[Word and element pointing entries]
----

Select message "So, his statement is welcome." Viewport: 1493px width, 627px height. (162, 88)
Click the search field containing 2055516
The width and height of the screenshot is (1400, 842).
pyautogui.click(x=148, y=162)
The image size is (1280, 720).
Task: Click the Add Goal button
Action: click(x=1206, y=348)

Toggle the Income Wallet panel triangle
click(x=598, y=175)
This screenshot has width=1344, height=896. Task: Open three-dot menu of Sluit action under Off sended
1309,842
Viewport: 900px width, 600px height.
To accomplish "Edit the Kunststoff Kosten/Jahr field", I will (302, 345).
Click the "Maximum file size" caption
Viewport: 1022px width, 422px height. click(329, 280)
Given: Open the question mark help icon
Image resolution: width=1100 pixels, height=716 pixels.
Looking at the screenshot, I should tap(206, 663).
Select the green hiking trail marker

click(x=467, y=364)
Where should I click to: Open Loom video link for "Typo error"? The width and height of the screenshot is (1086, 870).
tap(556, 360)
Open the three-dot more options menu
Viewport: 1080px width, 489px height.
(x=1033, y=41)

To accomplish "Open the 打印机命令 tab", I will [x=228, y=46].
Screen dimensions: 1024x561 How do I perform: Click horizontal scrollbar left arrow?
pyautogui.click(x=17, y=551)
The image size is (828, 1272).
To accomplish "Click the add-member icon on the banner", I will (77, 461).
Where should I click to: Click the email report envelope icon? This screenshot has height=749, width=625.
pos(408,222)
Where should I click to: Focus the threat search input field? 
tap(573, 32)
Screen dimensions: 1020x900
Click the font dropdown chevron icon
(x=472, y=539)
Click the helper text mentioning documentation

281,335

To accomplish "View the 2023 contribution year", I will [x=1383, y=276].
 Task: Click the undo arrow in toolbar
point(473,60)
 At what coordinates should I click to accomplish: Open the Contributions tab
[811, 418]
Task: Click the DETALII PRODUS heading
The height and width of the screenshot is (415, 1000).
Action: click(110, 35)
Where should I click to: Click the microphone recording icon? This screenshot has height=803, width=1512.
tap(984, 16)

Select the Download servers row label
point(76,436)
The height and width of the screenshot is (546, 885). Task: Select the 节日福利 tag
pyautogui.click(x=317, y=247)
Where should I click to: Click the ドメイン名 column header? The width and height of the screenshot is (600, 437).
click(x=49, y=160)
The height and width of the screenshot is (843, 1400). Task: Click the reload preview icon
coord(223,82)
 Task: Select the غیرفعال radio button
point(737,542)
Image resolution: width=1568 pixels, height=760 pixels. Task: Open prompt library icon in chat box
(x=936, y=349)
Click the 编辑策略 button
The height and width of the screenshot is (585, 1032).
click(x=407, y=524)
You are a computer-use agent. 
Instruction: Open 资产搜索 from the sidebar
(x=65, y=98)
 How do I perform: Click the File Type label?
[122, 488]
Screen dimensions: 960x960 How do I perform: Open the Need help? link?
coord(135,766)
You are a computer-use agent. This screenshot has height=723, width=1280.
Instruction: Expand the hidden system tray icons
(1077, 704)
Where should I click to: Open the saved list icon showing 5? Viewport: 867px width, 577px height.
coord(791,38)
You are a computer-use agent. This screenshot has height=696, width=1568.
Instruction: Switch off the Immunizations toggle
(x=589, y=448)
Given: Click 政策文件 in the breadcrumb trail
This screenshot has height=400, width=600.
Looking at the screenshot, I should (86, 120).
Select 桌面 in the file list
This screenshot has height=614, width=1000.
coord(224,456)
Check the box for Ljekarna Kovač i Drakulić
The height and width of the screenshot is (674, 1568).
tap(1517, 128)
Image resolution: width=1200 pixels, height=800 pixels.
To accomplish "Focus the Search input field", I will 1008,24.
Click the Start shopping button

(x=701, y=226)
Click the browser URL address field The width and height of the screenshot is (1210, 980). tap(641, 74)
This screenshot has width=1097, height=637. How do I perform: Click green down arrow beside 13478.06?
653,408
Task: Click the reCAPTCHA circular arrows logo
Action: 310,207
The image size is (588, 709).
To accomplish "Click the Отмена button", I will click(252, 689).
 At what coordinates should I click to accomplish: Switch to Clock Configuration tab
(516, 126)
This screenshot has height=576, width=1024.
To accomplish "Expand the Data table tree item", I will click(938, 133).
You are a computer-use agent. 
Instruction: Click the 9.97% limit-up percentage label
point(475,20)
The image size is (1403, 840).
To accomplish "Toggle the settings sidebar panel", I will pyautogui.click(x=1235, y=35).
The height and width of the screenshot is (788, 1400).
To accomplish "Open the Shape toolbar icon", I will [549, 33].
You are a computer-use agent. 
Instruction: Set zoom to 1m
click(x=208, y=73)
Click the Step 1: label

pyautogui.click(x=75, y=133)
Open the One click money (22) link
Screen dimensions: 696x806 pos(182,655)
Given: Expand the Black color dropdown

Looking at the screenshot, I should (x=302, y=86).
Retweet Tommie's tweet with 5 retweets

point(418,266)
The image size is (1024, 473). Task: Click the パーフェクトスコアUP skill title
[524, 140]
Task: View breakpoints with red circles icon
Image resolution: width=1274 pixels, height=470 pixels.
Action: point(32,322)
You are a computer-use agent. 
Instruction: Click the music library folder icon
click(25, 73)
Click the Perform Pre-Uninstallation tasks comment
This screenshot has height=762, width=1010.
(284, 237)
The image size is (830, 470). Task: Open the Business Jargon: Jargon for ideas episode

----

Aim of the task: Set out every line of the records above as a Markdown table with the columns No. and Entry, giving each line its own numbered row and skipping blank lines.

Problem solution:
| No. | Entry |
|---|---|
| 1 | Select message "So, his statement is welcome." Viewport: 1493px width, 627px height. (162, 88) |
| 2 | Click the search field containing 2055516 |
| 3 | The width and height of the screenshot is (1400, 842). |
| 4 | pyautogui.click(x=148, y=162) |
| 5 | The image size is (1280, 720). |
| 6 | Task: Click the Add Goal button |
| 7 | Action: click(x=1206, y=348) |
| 8 | Toggle the Income Wallet panel triangle |
| 9 | click(x=598, y=175) |
| 10 | This screenshot has width=1344, height=896. Task: Open three-dot menu of Sluit action under Off sended |
| 11 | 1309,842 |
| 12 | Viewport: 900px width, 600px height. |
| 13 | To accomplish "Edit the Kunststoff Kosten/Jahr field", I will (302, 345). |
| 14 | Click the "Maximum file size" caption |
| 15 | Viewport: 1022px width, 422px height. click(329, 280) |
| 16 | Given: Open the question mark help icon |
| 17 | Image resolution: width=1100 pixels, height=716 pixels. |
| 18 | Looking at the screenshot, I should tap(206, 663). |
| 19 | Select the green hiking trail marker |
| 20 | click(x=467, y=364) |
| 21 | Where should I click to: Open Loom video link for "Typo error"? The width and height of the screenshot is (1086, 870). |
| 22 | tap(556, 360) |
| 23 | Open the three-dot more options menu |
| 24 | Viewport: 1080px width, 489px height. |
| 25 | (x=1033, y=41) |
| 26 | To accomplish "Open the 打印机命令 tab", I will [x=228, y=46]. |
| 27 | Screen dimensions: 1024x561 How do I perform: Click horizontal scrollbar left arrow? |
| 28 | pyautogui.click(x=17, y=551) |
| 29 | The image size is (828, 1272). |
| 30 | To accomplish "Click the add-member icon on the banner", I will (77, 461). |
| 31 | Where should I click to: Click the email report envelope icon? This screenshot has height=749, width=625. |
| 32 | pos(408,222) |
| 33 | Where should I click to: Focus the threat search input field?  |
| 34 | tap(573, 32) |
| 35 | Screen dimensions: 1020x900 |
| 36 | Click the font dropdown chevron icon |
| 37 | (x=472, y=539) |
| 38 | Click the helper text mentioning documentation |
| 39 | 281,335 |
| 40 | To accomplish "View the 2023 contribution year", I will [x=1383, y=276]. |
| 41 |  Task: Click the undo arrow in toolbar |
| 42 | point(473,60) |
| 43 |  At what coordinates should I click to accomplish: Open the Contributions tab |
| 44 | [811, 418] |
| 45 | Task: Click the DETALII PRODUS heading |
| 46 | The height and width of the screenshot is (415, 1000). |
| 47 | Action: click(110, 35) |
| 48 | Where should I click to: Click the microphone recording icon? This screenshot has height=803, width=1512. |
| 49 | tap(984, 16) |
| 50 | Select the Download servers row label |
| 51 | point(76,436) |
| 52 | The height and width of the screenshot is (546, 885). Task: Select the 节日福利 tag |
| 53 | pyautogui.click(x=317, y=247) |
| 54 | Where should I click to: Click the ドメイン名 column header? The width and height of the screenshot is (600, 437). |
| 55 | click(x=49, y=160) |
| 56 | The height and width of the screenshot is (843, 1400). Task: Click the reload preview icon |
| 57 | coord(223,82) |
| 58 |  Task: Select the غیرفعال radio button |
| 59 | point(737,542) |
| 60 | Image resolution: width=1568 pixels, height=760 pixels. Task: Open prompt library icon in chat box |
| 61 | (x=936, y=349) |
| 62 | Click the 编辑策略 button |
| 63 | The height and width of the screenshot is (585, 1032). |
| 64 | click(x=407, y=524) |
| 65 | You are a computer-use agent.  |
| 66 | Instruction: Open 资产搜索 from the sidebar |
| 67 | (x=65, y=98) |
| 68 |  How do I perform: Click the File Type label? |
| 69 | [122, 488] |
| 70 | Screen dimensions: 960x960 How do I perform: Open the Need help? link? |
| 71 | coord(135,766) |
| 72 | You are a computer-use agent. This screenshot has height=723, width=1280. |
| 73 | Instruction: Expand the hidden system tray icons |
| 74 | (1077, 704) |
| 75 | Where should I click to: Open the saved list icon showing 5? Viewport: 867px width, 577px height. |
| 76 | coord(791,38) |
| 77 | You are a computer-use agent. This screenshot has height=696, width=1568. |
| 78 | Instruction: Switch off the Immunizations toggle |
| 79 | (x=589, y=448) |
| 80 | Given: Click 政策文件 in the breadcrumb trail |
| 81 | This screenshot has height=400, width=600. |
| 82 | Looking at the screenshot, I should (86, 120). |
| 83 | Select 桌面 in the file list |
| 84 | This screenshot has height=614, width=1000. |
| 85 | coord(224,456) |
| 86 | Check the box for Ljekarna Kovač i Drakulić |
| 87 | The height and width of the screenshot is (674, 1568). |
| 88 | tap(1517, 128) |
| 89 | Image resolution: width=1200 pixels, height=800 pixels. |
| 90 | To accomplish "Focus the Search input field", I will 1008,24. |
| 91 | Click the Start shopping button |
| 92 | (x=701, y=226) |
| 93 | Click the browser URL address field The width and height of the screenshot is (1210, 980). tap(641, 74) |
| 94 | This screenshot has width=1097, height=637. How do I perform: Click green down arrow beside 13478.06? |
| 95 | 653,408 |
| 96 | Task: Click the reCAPTCHA circular arrows logo |
| 97 | Action: 310,207 |
| 98 | The image size is (588, 709). |
| 99 | To accomplish "Click the Отмена button", I will click(252, 689). |
| 100 |  At what coordinates should I click to accomplish: Switch to Clock Configuration tab |
| 101 | (516, 126) |
| 102 | This screenshot has height=576, width=1024. |
| 103 | To accomplish "Expand the Data table tree item", I will click(938, 133). |
| 104 | You are a computer-use agent.  |
| 105 | Instruction: Click the 9.97% limit-up percentage label |
| 106 | point(475,20) |
| 107 | The image size is (1403, 840). |
| 108 | To accomplish "Toggle the settings sidebar panel", I will pyautogui.click(x=1235, y=35). |
| 109 | The height and width of the screenshot is (788, 1400). |
| 110 | To accomplish "Open the Shape toolbar icon", I will [549, 33]. |
| 111 | You are a computer-use agent.  |
| 112 | Instruction: Set zoom to 1m |
| 113 | click(x=208, y=73) |
| 114 | Click the Step 1: label |
| 115 | pyautogui.click(x=75, y=133) |
| 116 | Open the One click money (22) link |
| 117 | Screen dimensions: 696x806 pos(182,655) |
| 118 | Given: Expand the Black color dropdown |
| 119 | Looking at the screenshot, I should (x=302, y=86). |
| 120 | Retweet Tommie's tweet with 5 retweets |
| 121 | point(418,266) |
| 122 | The image size is (1024, 473). Task: Click the パーフェクトスコアUP skill title |
| 123 | [524, 140] |
| 124 | Task: View breakpoints with red circles icon |
| 125 | Image resolution: width=1274 pixels, height=470 pixels. |
| 126 | Action: point(32,322) |
| 127 | You are a computer-use agent.  |
| 128 | Instruction: Click the music library folder icon |
| 129 | click(25, 73) |
| 130 | Click the Perform Pre-Uninstallation tasks comment |
| 131 | This screenshot has height=762, width=1010. |
| 132 | (284, 237) |
| 133 | The image size is (830, 470). Task: Open the Business Jargon: Jargon for ideas episode |